For several months my colleagues and I have been earning our battle scars as we run progressively larger bulk inserts into HBase. I'm going to try to recall as many of the lessons learned as possible. At the time of this writing HBase 20.6 is the latest production release:

  1. Use  HBase 20.6. We had been running 20.3 and it suffered from a hideous deadlock bug, that would cause clients to simply stall and do nothing, until they were killed by the Hadoop task tracker. Even worse, because they were killed and restarted, this caused a vicious cycle of reducers stalling, restarting, stalling, etc. All the while threads and client connections were eaten up in HBase.

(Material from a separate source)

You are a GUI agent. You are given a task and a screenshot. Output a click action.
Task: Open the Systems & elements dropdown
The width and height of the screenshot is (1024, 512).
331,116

  2. Use huge numbers of mappers, and huge numbers of reducers so that your data sets are broken into bite sized pieces. To do this, set mapred.tasktracker.[map|reduce].tasks.maximum (the max value that will be run by a single task tracker at once) to a value correlated to the number of cores on each box (we'll cal this "C") and the number of boxes "B". Then set set mapred.[map|reduce].tasks (the total number of mappers or reducers that will get run) equal to a*C*B. "a" is then a free parameter which controls how big your bite sized batches of data will be. As a rule of thumb, if you are reading data out of HBase via TableMapper, I try to make a*C*B between 1000 and 10000, but it all depends on how much processing you ned to do on each chunk.
  3. This is an addendum to rule (2). All sorts of bad things happen when your mappers or reducers bite off too much data, and run for too long. Just a few items on the buffet of errors and warnings that you'll chase if your mappers or reducers try to handle too much data:
    • HBase clients leases expiring
    • Chance of OoME
    • Failure to report status for more than 600 seconds causes task to get shot in the head
    • Hbase client slows down on writes(annecdotal. I can't prove this, but I know that if you want to avoid ptential slowdowns, then following rule 2, in my experience, helps a lot)

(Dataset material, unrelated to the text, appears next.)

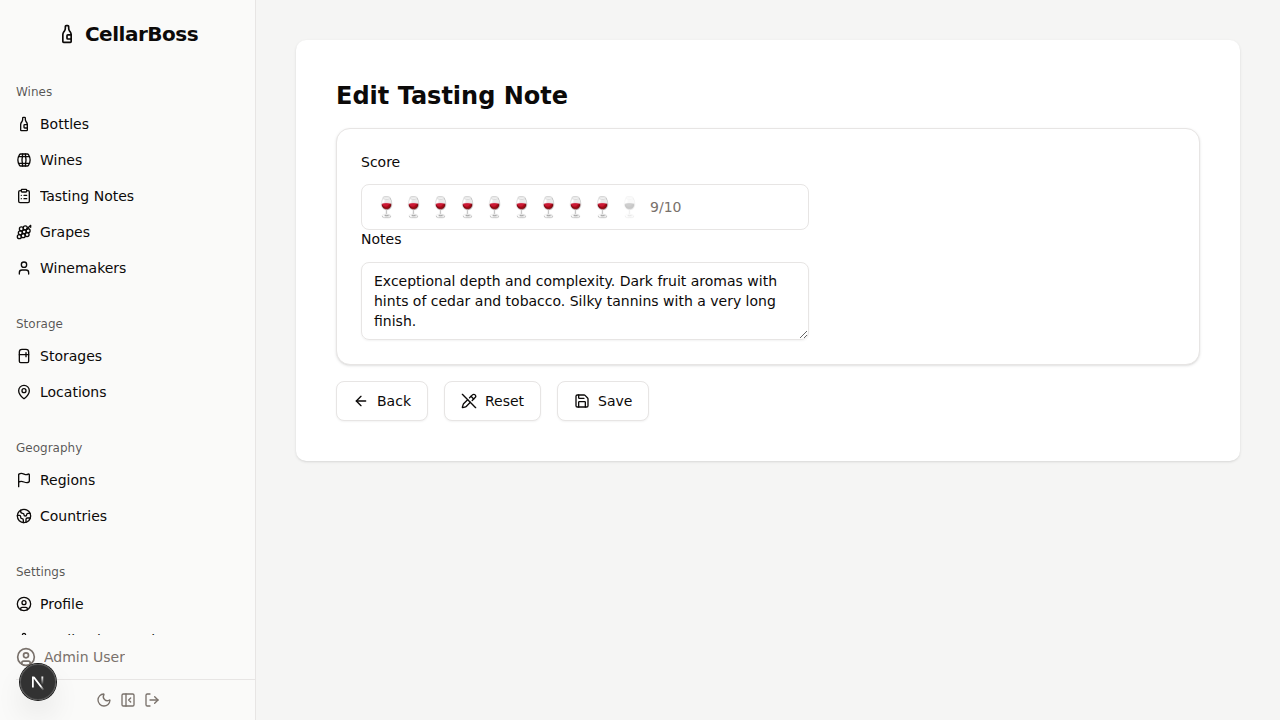The width and height of the screenshot is (1280, 720).
Task: Open the Locations section
Action: click(72, 392)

  4. Use fine grained status. Make calls to progress(), setStatus(msg), and use counters to track what your job is doing. Nothing is more annoying that not being able to tell what the hell your job is doing when it has been running for 5 hours. Rule 2 helps here too. The more mappers and reducers you have, the more continuous and fine grained will be your status reporting as each task completes with its data load into HBase.
  5. Don't screw around too much with the default settings. Ryan Rawson has put out a good set of defaults in this PPT. You can turn these dials ad infinitum but I can pretty much promise you that there is no magic set of settings. This can be a massive time sync. Stick with Ryan's recommendations.
  6. Watch out for problems with your hostnames. Let's say your hostname is "s1.x.com". If you execute "hostname" and all you get back is "s1" or "localhost" you are in for problems. Check your /etc/hosts and make sure that aliases like "s1" don't come before the fully qualified hostname.
  7. Watch out for msiconfigured NICs. Problems with vanishing packets sent me chasing my tail for weeks. This was the classic buffet of errors, with everything seemingly leading to no resolution.
  8. Disable the Write Ahead Log from your client code. Use an appropriately sized write buffer. There'sa point of diminishing returns here. Exceeding the size of the serverside buffers won't do you any good.
  9. Don't try to get too smart. Most bulk HBase data-producing M/R jobs are going to do some processing, then write the data from the reducer. Since the reducers all receive keys in the same order, this causes all the reducers to attack the same HBase region simultaneously. We had this "great idea" that if we reversed the keys that we wrote out of our mapper, then un-reversed them in the reducer, that our reducers would be randomly writing to different region servers, not hitting a single region in lock step. Now, I have some theories on why this seemingly innocuous approach repeatably destroyed our entire Hbase database. I won't wax philosophical here, but one thing is certain. Any table created via batch inserts of randomized keys got totally hosed. Scans became dirt slow and compactions ran constantly, even days after the table was created. None of these problems made a whole lot of sense, which is why it took 3-4 weeks of debugging for us to back this "key randomizing" out of our code. The hosed tables, actually had to be dropped for the problem, and ensuing chaos to totally abate.
  10. tail all your logs and scan them assiduously for errors and warnings. I use VNCserver with different desktops for tails of all the logs so that I never have to "re-setup" all my tailf commands when I log in and out of the server.
  11. Disable speculative execution. You don't want two reducers trying to insert the exact same content into the database.